Avant l’année 1970, date de lancement du Minimoog par Robert Moog, chercheur en électronique, le monde de la synthèse sonore était réservé à une élite de compositeurs académiques ou concepteurs sonores travaillant dans des instituts de recherche spécialisées. Les seuls artistes à utiliser la synthèse sonore pour des compositions plutôt axées expérimentales étaient peu nombreux, comme Pierre Henry, John Cage, Kraftwerk entre autres, qui n’hésitaient pas à stocker chez eux une masse considérable de modules analogiques pesant plusieurs dizaines de kilos chacun.

Mais revenons au Minimoog, premier synthétiseur portable, abordable et sûrement le plus populaire de tout les temps. Le son qui s’échappait de ces circuits électroniques institutionnalisa la synthèse analogique comme le son de référence, organique, luxuriant, riche et énorme. Bien-sur on est loin des synthétiseurs numériques à modélisations analogique que nous connaissons aujourd’hui : on ne pouvait jouer qu’une note à la fois, pas de stockage mémoire, et aucun raccordement MIDI (interface permetant le transfert d’informations en temps réel entre divers instruments électroniques, créée dans les années 80).
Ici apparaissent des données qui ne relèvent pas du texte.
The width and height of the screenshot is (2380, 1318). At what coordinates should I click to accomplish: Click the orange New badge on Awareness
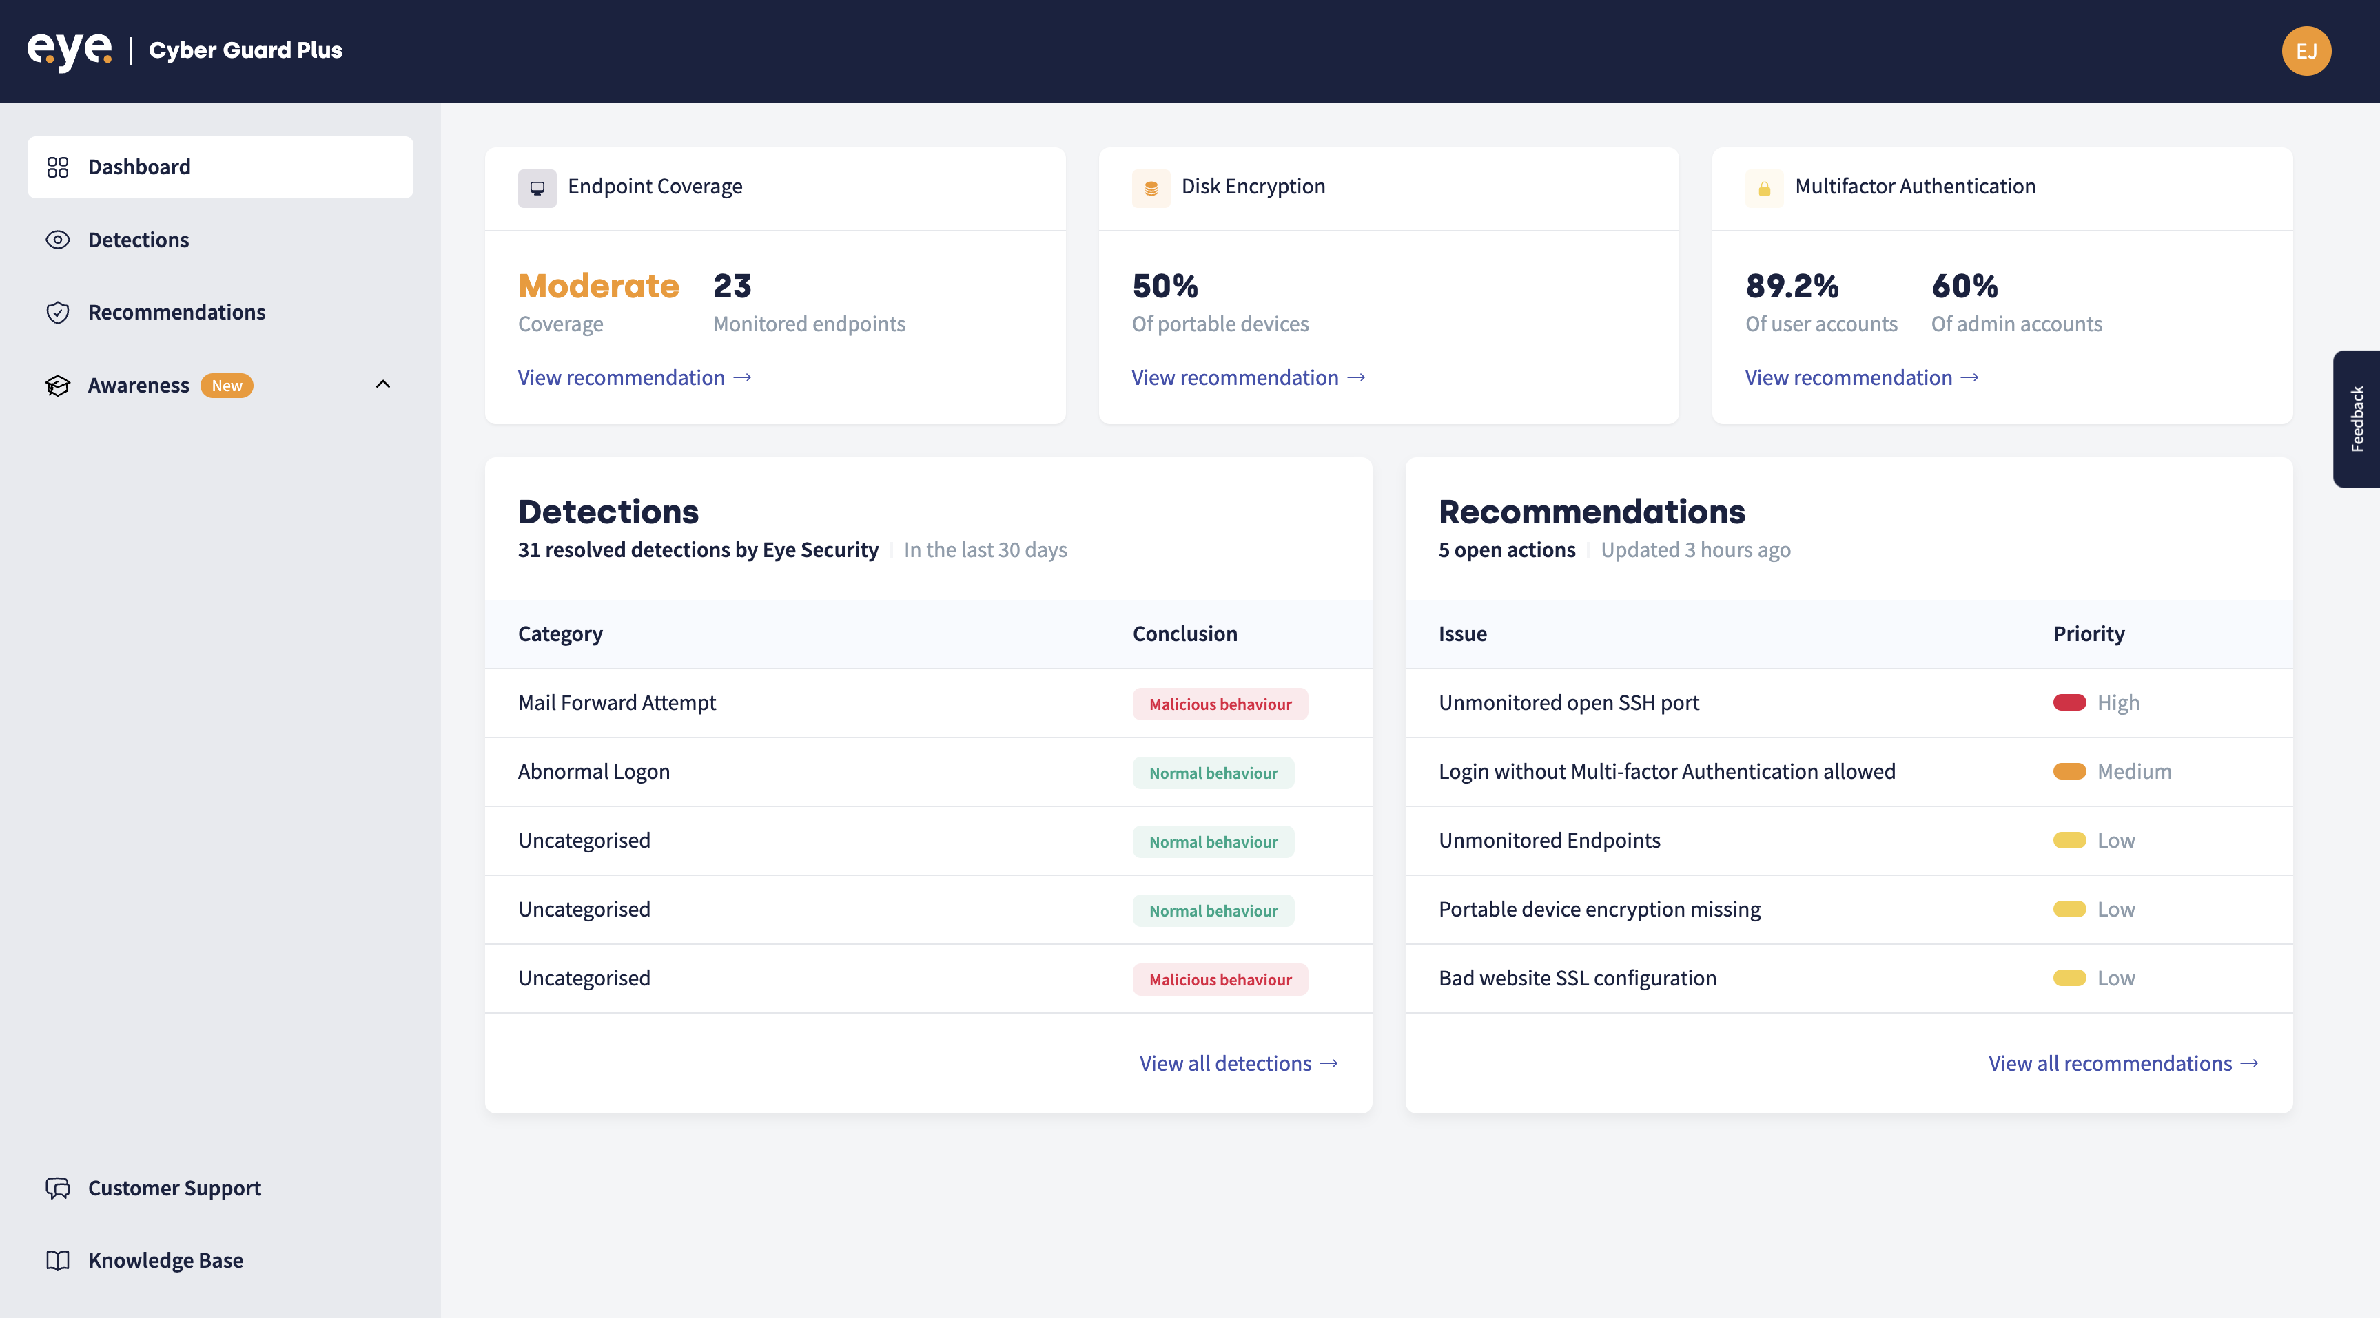tap(226, 385)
Le Minimoog fut décliné en 4 models (A-B-C-D). Le principal atout de cette machine était de pouvoir modifier la texture sonore en temps réel grâce à sa façade constellée de boutons chacun assignés à des filtres, LFO, oscillateurs, formes d’ondes, et pitch-bend (pour la hauteur des notes).

Le Minoog D fut reproduit à la fin des années 90 avec quelques avancés technologiques et enfin l’implémentation de la norme MIDI. Fin 2000 la firme Steinberg connu pour son séquenceur logiciel audionumérique Cubase, continua la dynastie des Moog en créant le Minimoog E en version logiciel cette fois-ci. En 2002 Robert Moog lança le Moog ultime car totalement abouti : le modèle Minimoog Voyager.

Plus de 30 ans après sa création, ce synthétiseur reste l’ un des chouchous des compositeurs et ne cesse de voir ses capacités augmenter gràce à la puissance des nouvelles technologies : preuve que la magie opère toujours.